# 1963 Plymouth Fury Burnout at Autogeek!



## Mike Phillips (Jan 26, 2007)

*1963 Plymouth Fury Burning Out after filming "What's in the Garage" TV show!*

*Here's Carlos backing his 1963 Plymouth Fury with a 440 Wedge Big Block and Dual Quad Carburetors onto the set of "What's in the Garage".*










*With our new set layout each car needs to be carefully backed up and then crabbed into place. *


















*Once the car is in position we start filming the segment...*









*On my left is Frank Hawely, my guest celebrity for two episodes...*









*Here's Carlos and me getting a shot with his car on the set...*









*Now Carlos is moving the car out of the Studio, Nick and Darlene were on hand the entire day to help move cars in and out as well as create product displays...*









Here Carlos is saying something but I'm not sure what as his Plymouth Fury is kind of loud... in hindsight I think he was saying...

| SUPPLIED ENTRIES |
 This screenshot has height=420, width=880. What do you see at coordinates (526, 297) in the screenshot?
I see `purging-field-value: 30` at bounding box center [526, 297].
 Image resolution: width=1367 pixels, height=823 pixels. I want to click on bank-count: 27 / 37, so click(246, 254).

...

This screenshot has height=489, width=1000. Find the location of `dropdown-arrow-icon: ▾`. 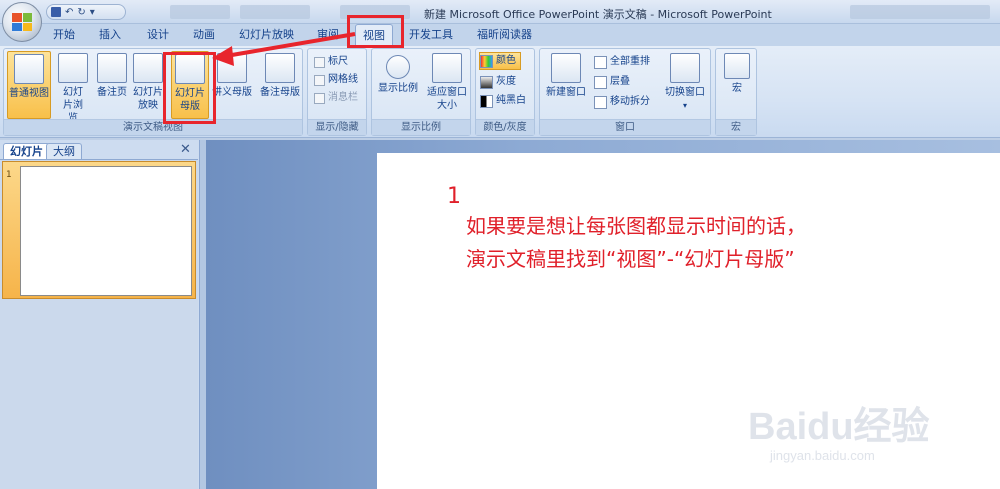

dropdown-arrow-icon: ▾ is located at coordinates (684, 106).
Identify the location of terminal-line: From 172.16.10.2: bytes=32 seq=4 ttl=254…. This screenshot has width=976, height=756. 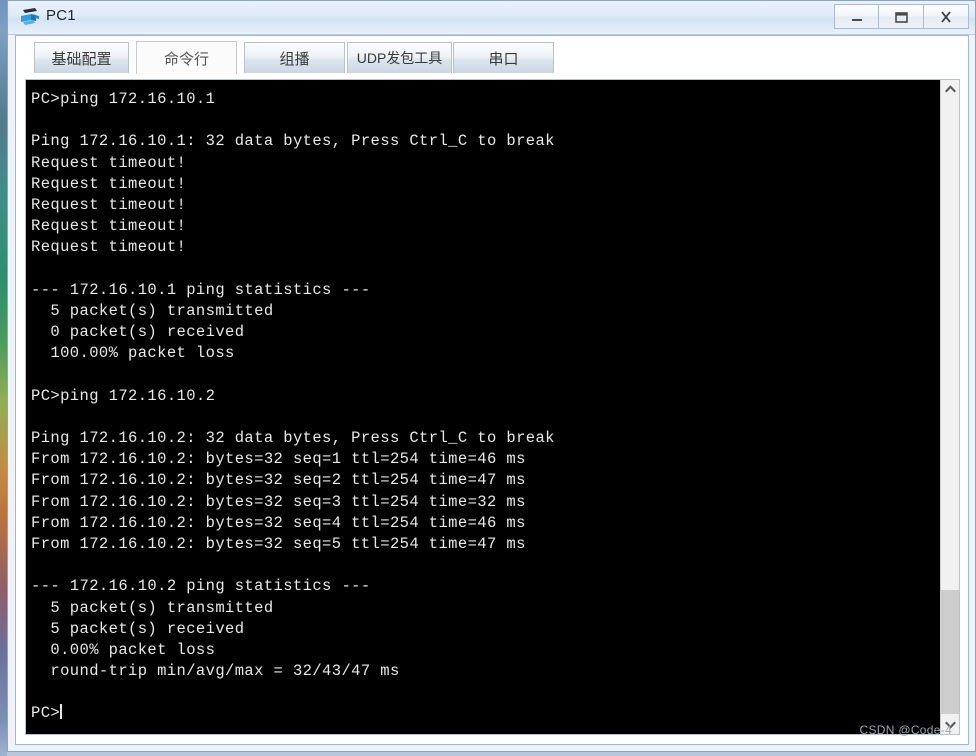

| EXERCISE OBJECTIVE |
Please pick up the Plymouth Fury burnout post above the listing and continue it from its final line.

| ANSWER TO THIS TASK |
*"I'll do a burn-out as I leave"*










*I didn't hear what he said but I heard his tires when they started talking!*









*I quickly grabbed my trusty, dusty Canon Rebel and snapped a few pictures...*






















































*Carlos really laid down some rubber!*


















*The concrete is incredibly coarse...*



























*Tracking pretty straight!*









IF you're here for Detail Fest I'm pretty sure these are going to be here for a while, so maybe get your picture taken with the burnout laid down by Carlos with his 1963 Plymouth Fury!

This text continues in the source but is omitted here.